---------- EXTRAIT FOURNI

Berthe Morisot : une vie pour la peinture
Découvrez la vie de Berthe Morisot, une femme issue de la grande bourgeoisie au destin exceptionnel qui a voulu vivre de son art et pour son art. Portrait d’une personnalité indépendante et non conformiste, décrite par son entourage comme farouche et solitaire, mais obstinée et fidèle à son engagement dans la peinture.
Au XIXe siècle, une femme issue de la grande bourgeoisie française avait bien peu de chances de devenir peintre professionnelle. C’est pourtant le destin que Berthe Morisot s’est bâti obstinément, qui plus est au cœur des avant-gardes. Elle est née en 1841 à Bourges. Son père, Edme Tiburce Morisot, est alors préfet du Cher. Il sera par la suite préfet du Calvados, puis d’Ille-et-Vilaine, avant d’être nommé en 1852 conseiller à la Cour des comptes à Paris. Berthe est la troisième de quatre enfants. Elle a deux sœurs, Yves et Edma, et un petit frère, Tiburce. Elle fréquente à l’adolescence, comme ses sœurs, le cours Desir, un collège privé d’excellente réputation. Sans doute leur mère, Marie-Cornélie, née Thomas, a-t-elle quelques regrets d’avoir reçu une éducation plutôt fruste. Aussi veille-t-elle à l’éveil artistique de ses filles, qu’elle appelle ses « bijoux » ; Camille-Marie Stamaty, qui eut Camille Saint Saëns pour élève, leur enseigne le piano et, pour apprendre le dessin, elles se rendent chaque semaine dans l’atelier du peintre Alphonse Chocarne, professeur rigoriste et sans passion, pourfendeur des audaces de Delacroix.

--------------------
---------- LISTE DES DONNÉES

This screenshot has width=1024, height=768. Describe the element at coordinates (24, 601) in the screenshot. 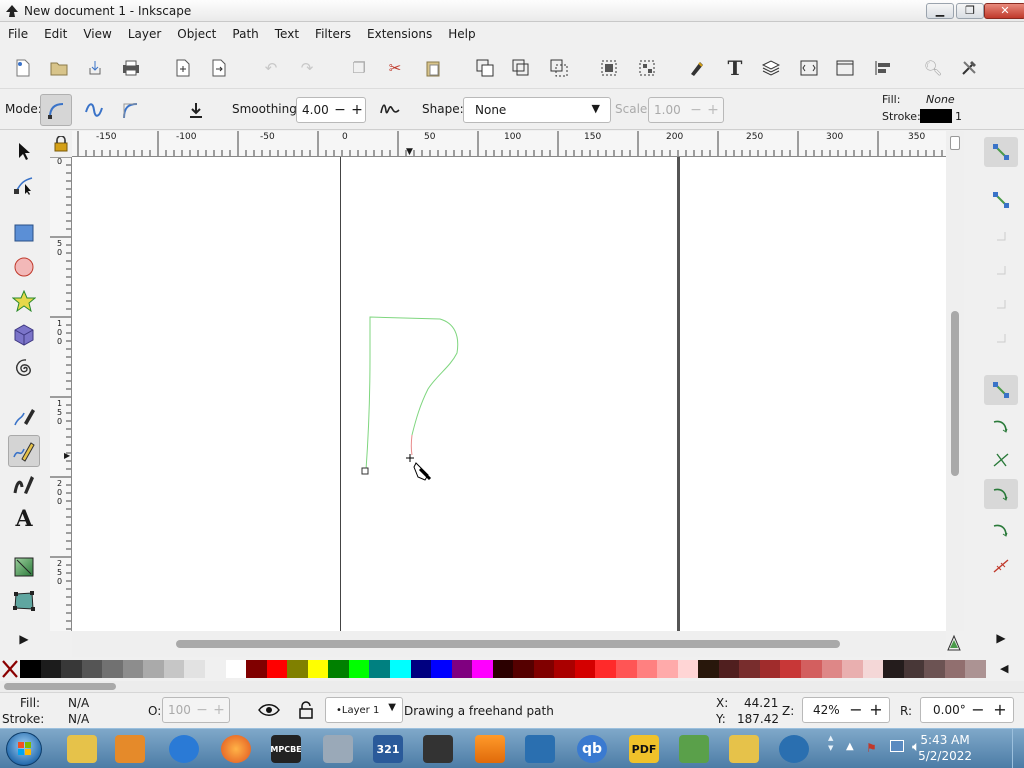

I see `mesh-tool` at that location.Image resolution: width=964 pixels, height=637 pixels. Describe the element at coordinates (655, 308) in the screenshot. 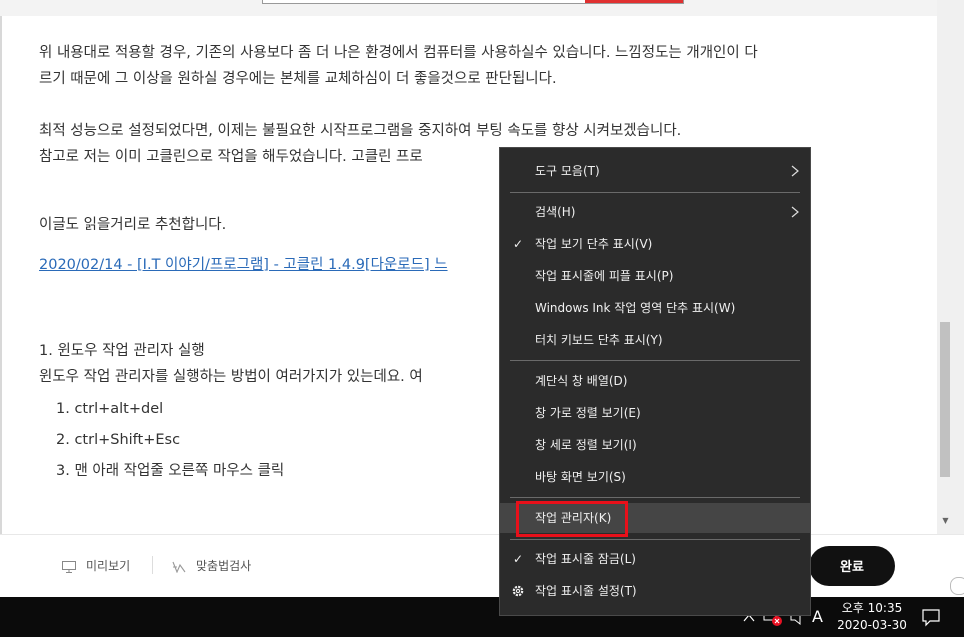

I see `menu-item-windows-ink: Windows Ink 작업 영역 단추 표시(W)` at that location.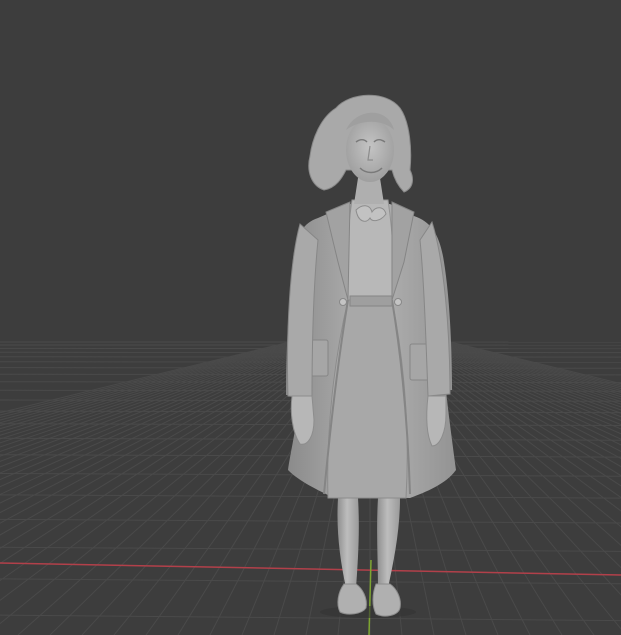 The height and width of the screenshot is (635, 621). Describe the element at coordinates (398, 302) in the screenshot. I see `coat-button-right` at that location.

--------------------

D'après l'extrait sur Berthe Morisot, qui enseignait le piano aux filles Morisot ?

Camille-Marie Stamaty leur enseignait le piano.